The bill would also require that prior to approval, a site assessment would have to be performed to examine the effect of the data center on water usage, carbon emissions, and agricultural resources.
The cost impact report for this bill noted there would be ‘no immediate impact’ if passed, but a “ substantial but indeterminant fiscal impact” if the provisions of the bill prevented a potential data center from locating in a locality. Some localities noted a lack of clarity on who would pay for the site assessments, which could increase costs if left to the towns/counties.
The second bill – SJ 240 Study; Department of Energy; impacts of data center development; report – directs the Department of Energy (DoE) to study the impacts of data center development on Virginia's environment, economy, energy resources, and ability to meet carbon-reduction goals.
This bill was offered as a joint resolution; Democratic Prince William Delegate Danica Roem introduced the resolution to the Virginia House of Delegates.
The study would evaluate:
- The impacts of data center development in Virginia, including impacts on electricity supply and demand, ratepayer impacts, and Virginia's ability to meet its climate goals.
- The progress that data centers have made in sourcing their energy needs from renewable energy sources.
- The effects of cryptocurrency mining.
- The impacts of concentrated data center development on air quality, wildlife, and water resources.
- The role of Virginia's tax incentives in producing benefits for certain localities at the expense of other taxpayers and impacted residents.
Once the evaluation is complete, the report would offer recommendations on whether Virginia should continue to provide incentives for data centers, and if such incentives should be tied to renewable energy or local economic development goals. The report would include a recommendation on whether cryptocurrency mining should be prohibited in Virginia.
The bill would require the DoE to complete its meetings by December 31, 2023.
Both bills were introduced last week and are currently in committee.
“Northern Virginia localities have seen an increase in conflicts over the siting of new data centers and associated transmission lines, including concerns about impacts to air and water quality, wildlife, noise, loss of farmland, and negative impacts on parks and Civil War battlefields,” Petersen wrote in the resolution.
"That would deal with the Digital Gateway data centers coming down Pageland that would basically be lined up adjacent to Manassas Battlefield. I would prohibit that, flat out prohibit," Petersen told ABC7 News. "I said, 'Hold on, they're going to be siting data centers here?' While this is all going on, of course, the data centers, by and large, are built for bitcoin mining. It's effectively a site where they're running these bitcoin mines and generating whatever that is. Meanwhile, I look around and the crypto industry is not the most stable in the world, and yet we're making all these investments and tearing up farmland and all of these historic spaces. What can go wrong? I just really wanted to pump the brakes on this."

* [Dataset extract]:
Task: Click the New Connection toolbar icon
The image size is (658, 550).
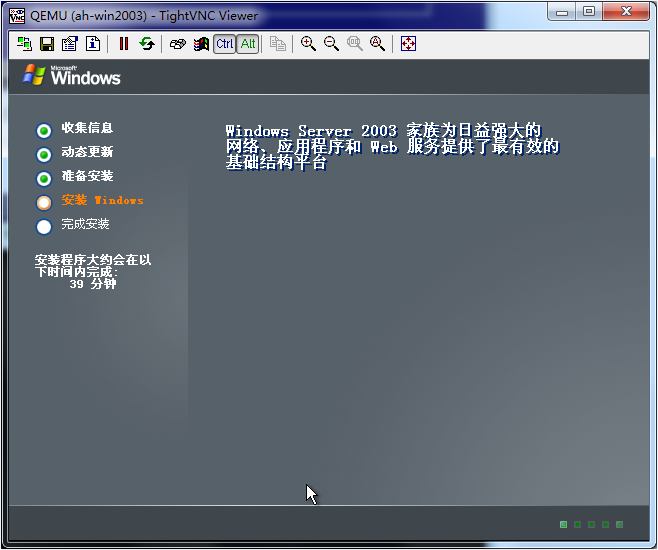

* [Written tasks]:
1: From the text on the Virginia data center bills, extract word for word the part that opens with the words "- The effects" and closes with "currently in committee.".
2: According to the text on the Virginia data center bills, by what date would the Department of Energy have to complete its meetings?
3: In the text on the Virginia data center bills, what effects of a data center would the site assessment examine? List them all.

* [Results in order]:
1:
- The effects of cryptocurrency mining.
- The impacts of concentrated data center development on air quality, wildlife, and water resources.
- The role of Virginia's tax incentives in producing benefits for certain localities at the expense of other taxpayers and impacted residents.
Once the evaluation is complete, the report would offer recommendations on whether Virginia should continue to provide incentives for data centers, and if such incentives should be tied to renewable energy or local economic development goals. The report would include a recommendation on whether cryptocurrency mining should be prohibited in Virginia.
The bill would require the DoE to complete its meetings by December 31, 2023.
Both bills were introduced last week and are currently in committee.

2: December 31, 2023.

3:
- Water usage
- Carbon emissions
- Agricultural resources